● Data for the task:
----

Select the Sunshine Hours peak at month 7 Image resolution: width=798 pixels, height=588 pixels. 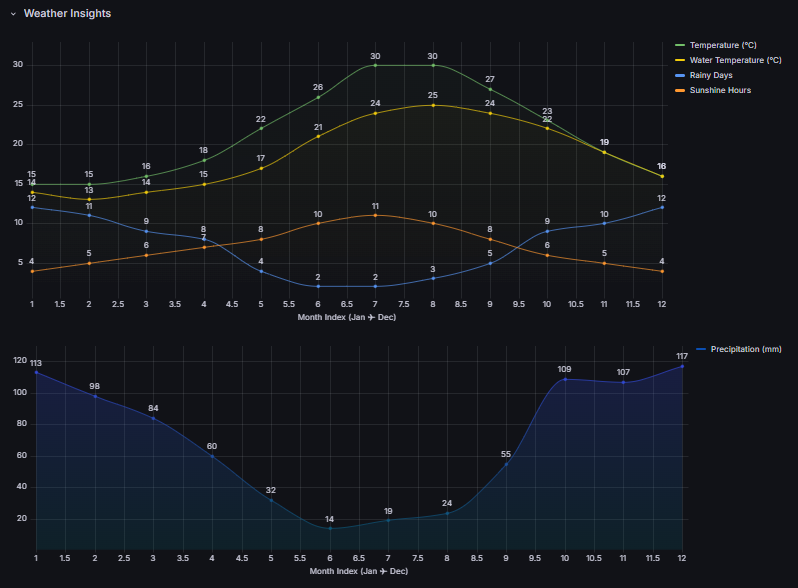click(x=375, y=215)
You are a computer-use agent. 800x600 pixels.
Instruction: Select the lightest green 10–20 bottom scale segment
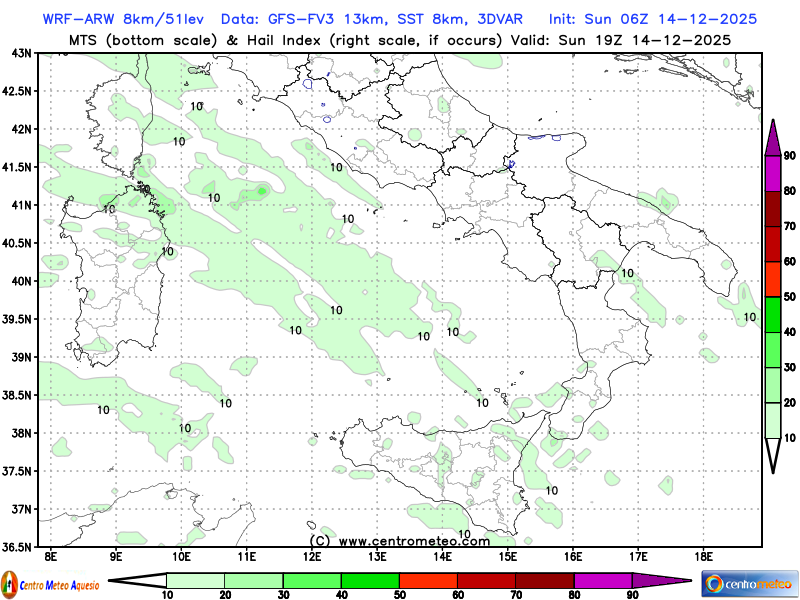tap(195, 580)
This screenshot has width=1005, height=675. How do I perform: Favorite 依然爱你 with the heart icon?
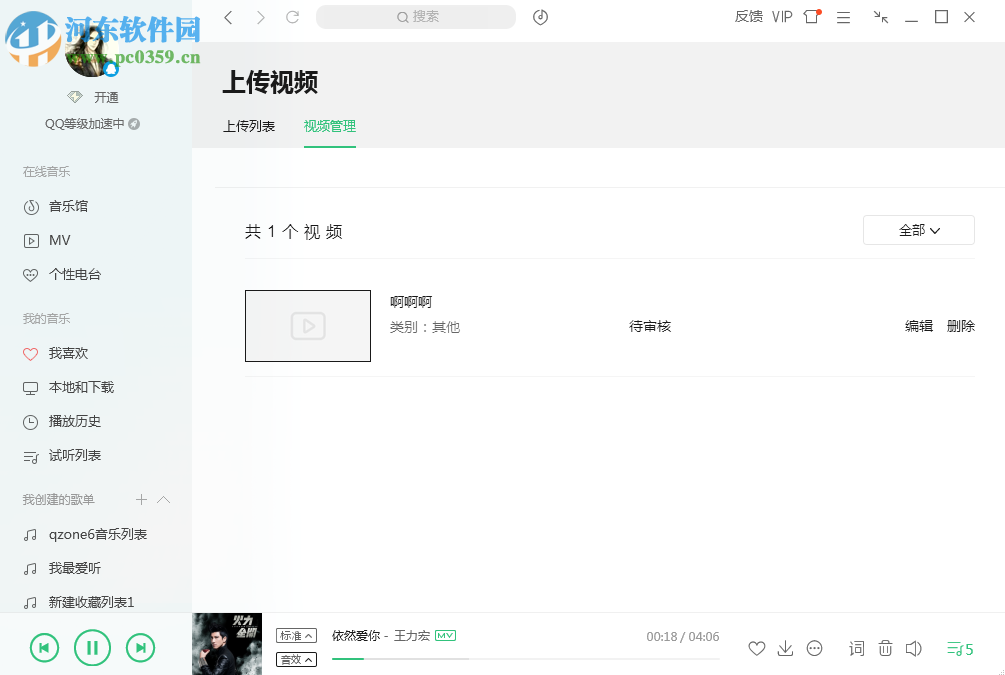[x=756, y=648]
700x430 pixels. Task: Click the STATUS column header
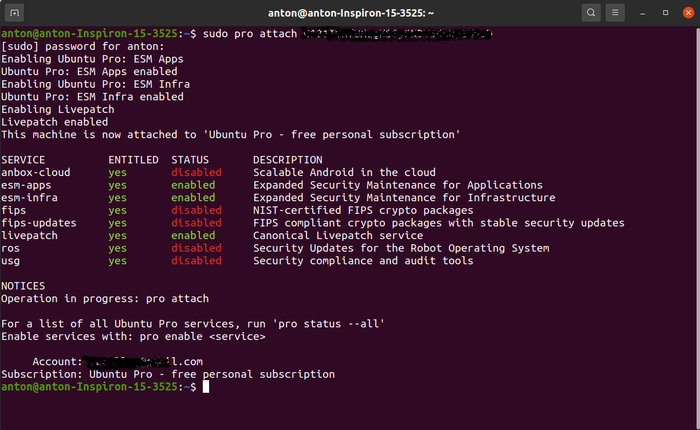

----

● Assignment:
Write out exactly the lines beginning with the line that holds "Instruction: Select the" and ending with the final line of the data, both ends included, without the pictures.

● Output for this exercise:
Instruction: Select the lightest green 10–20 bottom scale segment
tap(195, 580)
This screenshot has width=1005, height=675. How do I perform: Favorite 依然爱你 with the heart icon?
[x=756, y=648]
700x430 pixels. Task: Click the STATUS column header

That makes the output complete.